Het eerste halfjaar wordt de onderneming dan gefinancierd vanuit het levenslooptegoed waar ik bij de aegon nog recht op heb.”
De Inspecteur heeft het standpunt ingenomen dat hetgeen belanghebbende opvoert als onderneming geen bron van inkomen is en heeft de (negatieve) belastbare winst uit onderneming gecorrigeerd. Daarnaast heeft hij het loon van eiser gecorrigeerd met een bedrag van € 7.057. In de aanslag met dagtekening 21 november 2013 heeft de Inspecteur het belastbare inkomen uit werk en woning vastgesteld op € 40.405.

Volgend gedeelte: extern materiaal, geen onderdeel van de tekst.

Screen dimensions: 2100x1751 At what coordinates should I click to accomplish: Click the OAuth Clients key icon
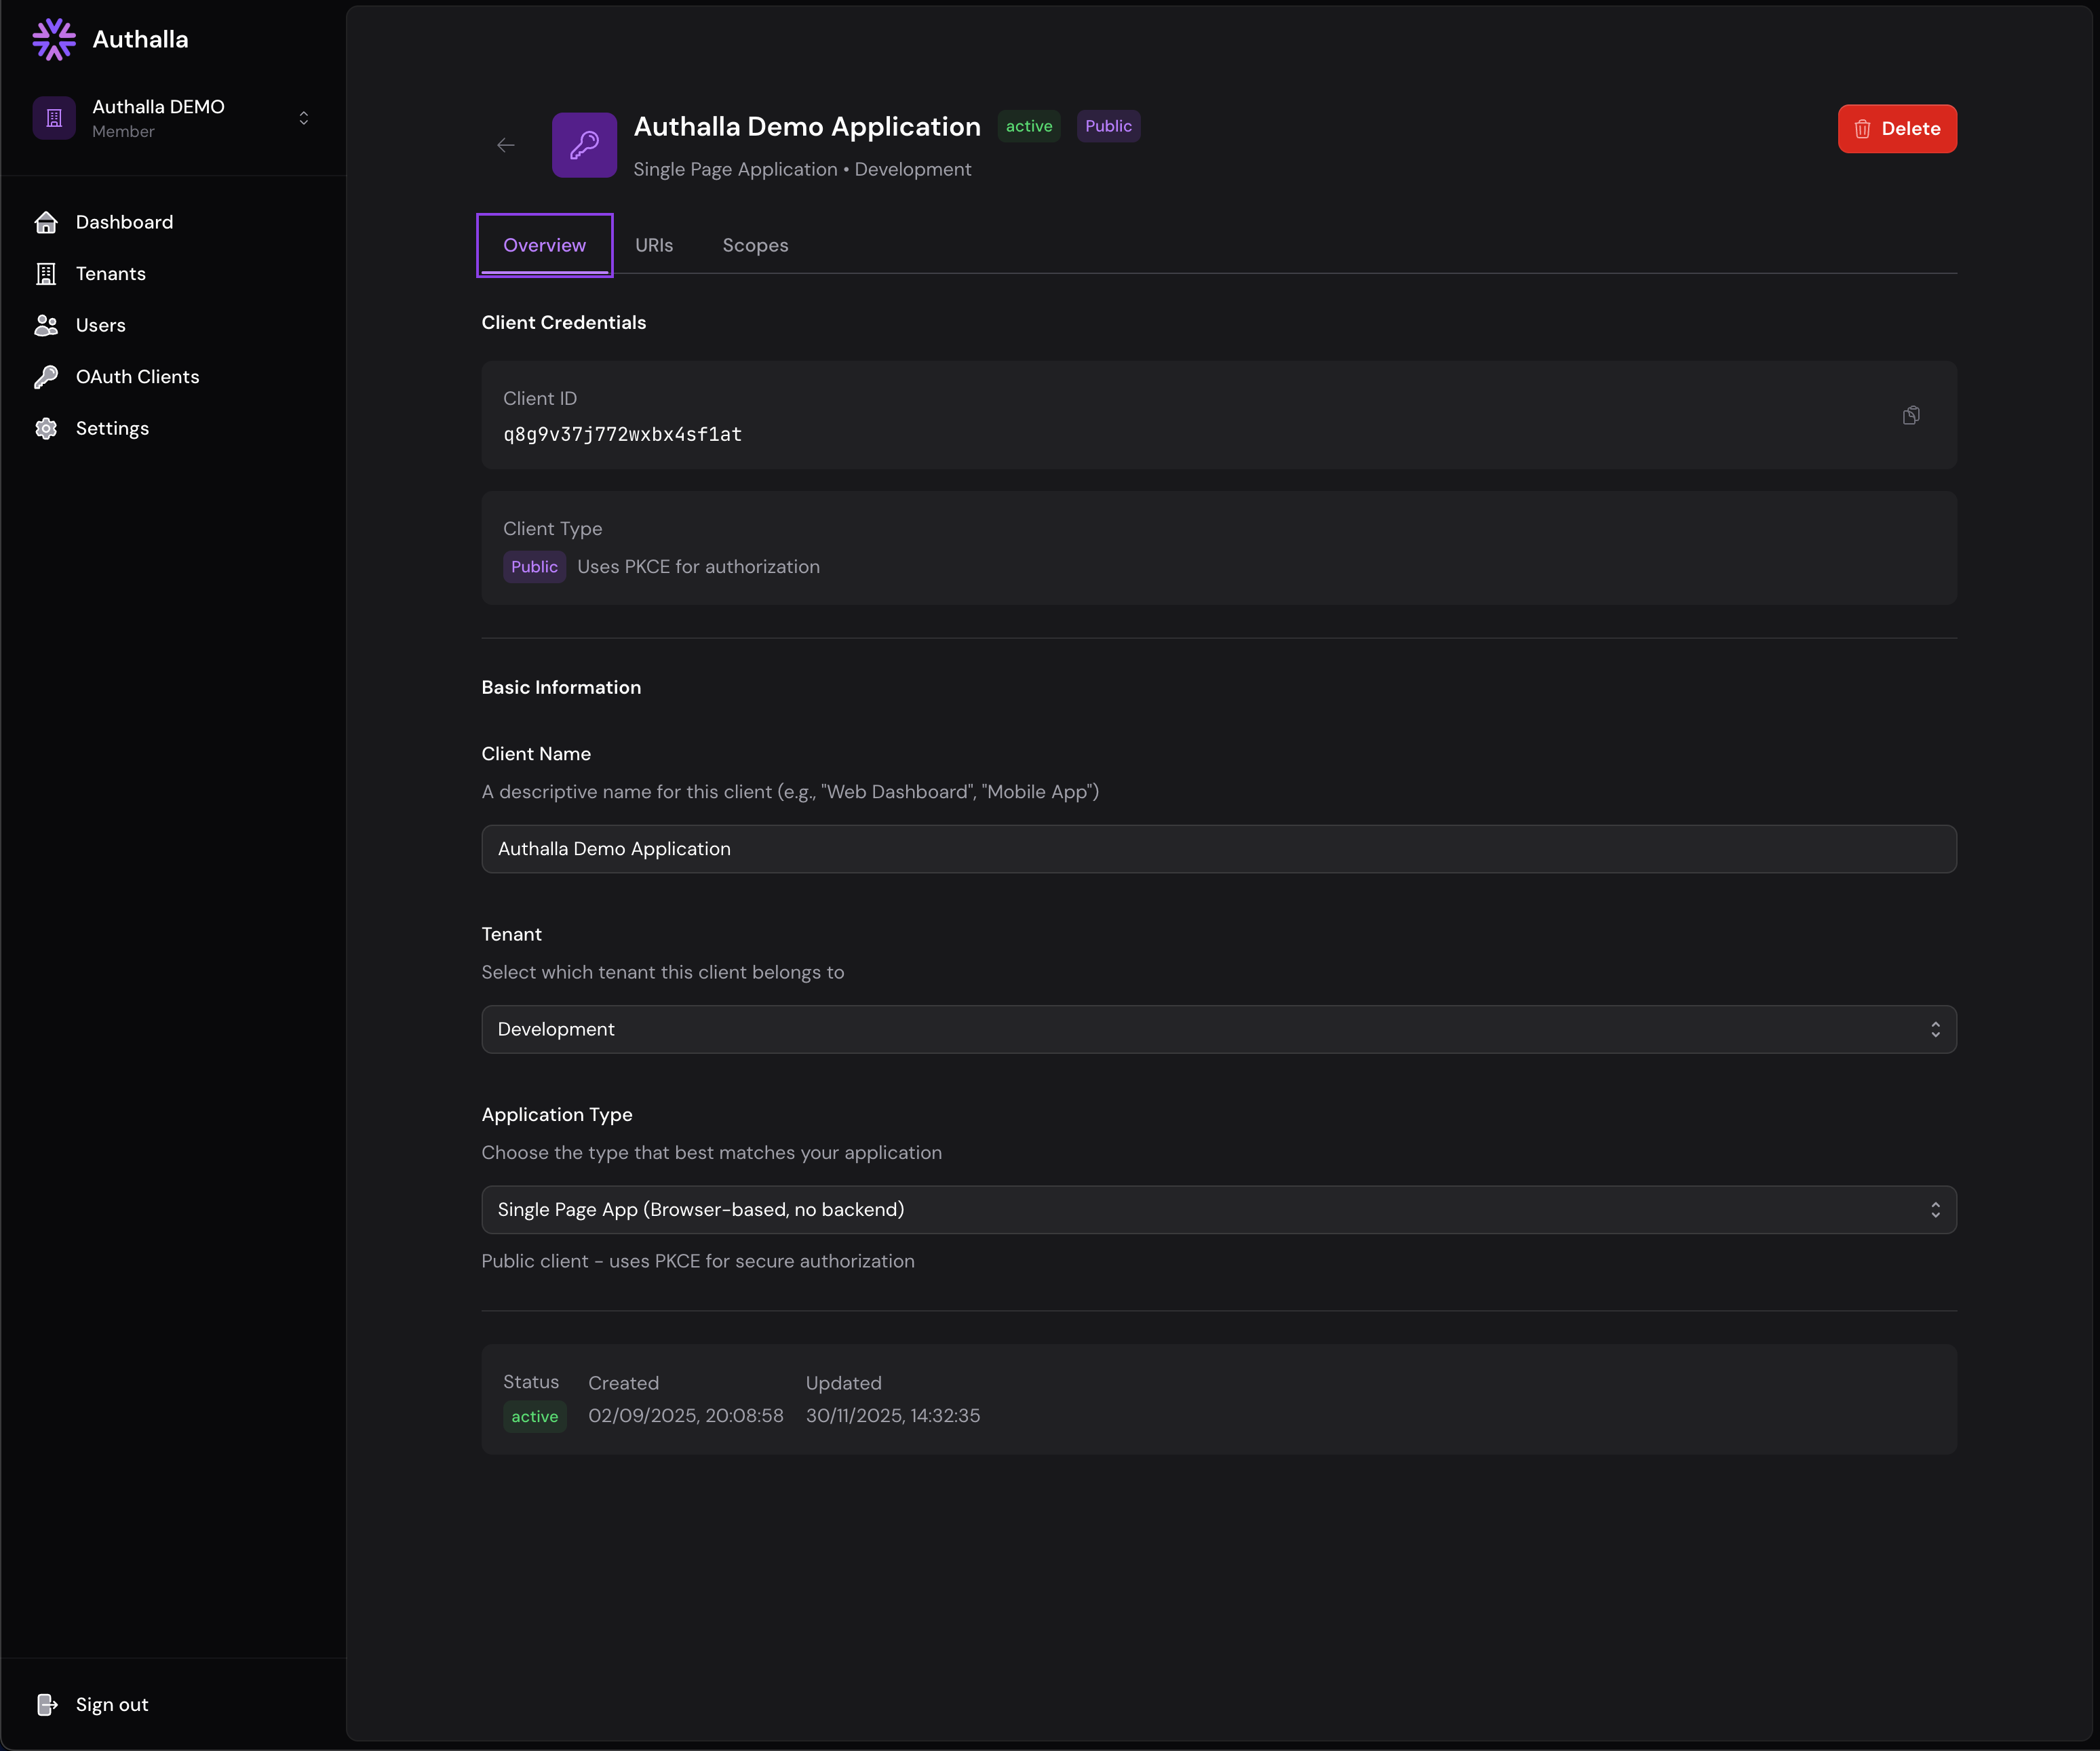[x=46, y=377]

Over de jaren 2011, 2012 en 2013 zijn geen aangiften omzetbelasting ingediend. In 2014 is een omzet aangegeven van € 985, in 2015 van € 4.288 en in het eerste kwartaal van 2016 € 1.823.
3 Het geschil, de standpunten en conclusies van partijen
Tussen partijen is in geschil of de hiervoor omschreven activiteiten van belanghebbende als verkoper van autoaccessoires een bron van inkomen vormen, meer in het bijzonder of sprake is van een objectieve voordeelsverwachting. Belanghebbende stelt dat zijn activiteiten een bron van inkomen zijn. De Inspecteur betwist dat daarvan sprake is.
Beide partijen hebben voor hun standpunten aangevoerd wat is vermeld in de van hen afkomstige stukken. Hetgeen daaraan ter zitting is toegevoegd, is vermeld in het aan deze uitspraak gehechte proces-verbaal van de zitting.
Belanghebbende concludeert tot vernietiging van de uitspraak van de Rechtbank, vernietiging van de uitspraken op bezwaar, en vermindering van de aanslag. De Inspecteur concludeert tot bevestiging van de uitspraak van de Rechtbank.